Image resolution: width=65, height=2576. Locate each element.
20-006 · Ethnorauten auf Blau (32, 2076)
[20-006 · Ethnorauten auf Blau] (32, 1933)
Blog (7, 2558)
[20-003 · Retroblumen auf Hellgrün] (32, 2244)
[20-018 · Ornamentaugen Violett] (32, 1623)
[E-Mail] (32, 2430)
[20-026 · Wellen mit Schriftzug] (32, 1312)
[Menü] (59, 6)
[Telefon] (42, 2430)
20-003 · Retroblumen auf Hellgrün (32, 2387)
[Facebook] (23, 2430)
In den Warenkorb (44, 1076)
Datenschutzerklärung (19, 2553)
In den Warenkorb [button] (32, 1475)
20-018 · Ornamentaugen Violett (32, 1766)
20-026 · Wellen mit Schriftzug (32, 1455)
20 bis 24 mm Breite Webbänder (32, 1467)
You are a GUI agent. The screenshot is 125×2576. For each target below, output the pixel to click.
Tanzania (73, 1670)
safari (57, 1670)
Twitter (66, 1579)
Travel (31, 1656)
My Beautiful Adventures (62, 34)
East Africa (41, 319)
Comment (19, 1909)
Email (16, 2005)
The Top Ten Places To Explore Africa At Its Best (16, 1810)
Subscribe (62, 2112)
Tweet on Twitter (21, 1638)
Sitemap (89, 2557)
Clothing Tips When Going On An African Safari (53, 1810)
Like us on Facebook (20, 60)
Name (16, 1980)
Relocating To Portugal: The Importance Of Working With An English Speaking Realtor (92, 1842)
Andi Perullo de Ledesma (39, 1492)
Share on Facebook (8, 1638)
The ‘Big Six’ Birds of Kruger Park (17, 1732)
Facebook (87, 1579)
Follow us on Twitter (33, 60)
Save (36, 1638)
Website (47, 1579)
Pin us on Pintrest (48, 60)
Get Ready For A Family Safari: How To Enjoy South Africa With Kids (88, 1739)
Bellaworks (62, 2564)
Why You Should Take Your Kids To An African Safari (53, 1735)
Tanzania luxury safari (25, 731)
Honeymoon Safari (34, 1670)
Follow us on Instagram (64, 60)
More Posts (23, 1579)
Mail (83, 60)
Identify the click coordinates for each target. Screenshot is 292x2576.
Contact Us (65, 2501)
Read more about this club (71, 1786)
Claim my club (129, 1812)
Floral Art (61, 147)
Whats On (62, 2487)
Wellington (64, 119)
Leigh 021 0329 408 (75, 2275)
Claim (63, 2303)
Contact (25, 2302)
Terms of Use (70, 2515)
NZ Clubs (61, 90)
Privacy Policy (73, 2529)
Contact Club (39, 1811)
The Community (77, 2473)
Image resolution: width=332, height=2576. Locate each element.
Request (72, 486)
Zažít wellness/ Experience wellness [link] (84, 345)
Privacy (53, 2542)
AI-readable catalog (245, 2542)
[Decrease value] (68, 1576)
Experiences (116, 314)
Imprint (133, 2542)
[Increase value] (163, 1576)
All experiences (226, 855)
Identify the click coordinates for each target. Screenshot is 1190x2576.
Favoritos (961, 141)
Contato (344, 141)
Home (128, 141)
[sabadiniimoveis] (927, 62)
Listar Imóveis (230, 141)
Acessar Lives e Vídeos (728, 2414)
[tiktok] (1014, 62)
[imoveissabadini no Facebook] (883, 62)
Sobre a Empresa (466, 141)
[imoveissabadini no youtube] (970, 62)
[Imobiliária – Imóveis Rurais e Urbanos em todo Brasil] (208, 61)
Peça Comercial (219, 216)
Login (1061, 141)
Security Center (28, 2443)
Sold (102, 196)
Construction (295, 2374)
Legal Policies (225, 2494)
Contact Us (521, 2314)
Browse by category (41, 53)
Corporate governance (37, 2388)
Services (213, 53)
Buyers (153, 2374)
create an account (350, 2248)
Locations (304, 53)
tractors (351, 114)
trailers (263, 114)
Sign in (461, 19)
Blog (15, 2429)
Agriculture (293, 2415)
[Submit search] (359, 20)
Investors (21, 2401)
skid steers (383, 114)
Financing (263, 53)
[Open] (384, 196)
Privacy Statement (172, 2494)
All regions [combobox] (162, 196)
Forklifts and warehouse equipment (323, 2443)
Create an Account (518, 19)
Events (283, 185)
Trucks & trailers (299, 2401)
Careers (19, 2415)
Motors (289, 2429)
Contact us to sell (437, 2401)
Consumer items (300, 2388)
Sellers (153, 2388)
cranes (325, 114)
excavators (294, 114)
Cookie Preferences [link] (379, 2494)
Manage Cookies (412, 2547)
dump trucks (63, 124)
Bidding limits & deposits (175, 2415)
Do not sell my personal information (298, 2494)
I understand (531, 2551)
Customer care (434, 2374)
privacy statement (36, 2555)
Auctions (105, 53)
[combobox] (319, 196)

━━━━

Go through the entries above and copy out every line that includes the word "Locate".

OUTPUT FOR THIS EXERCISE -
Image resolution: width=65, height=2576. Locate each element.
Image resolution: width=332, height=2576. Locate each element.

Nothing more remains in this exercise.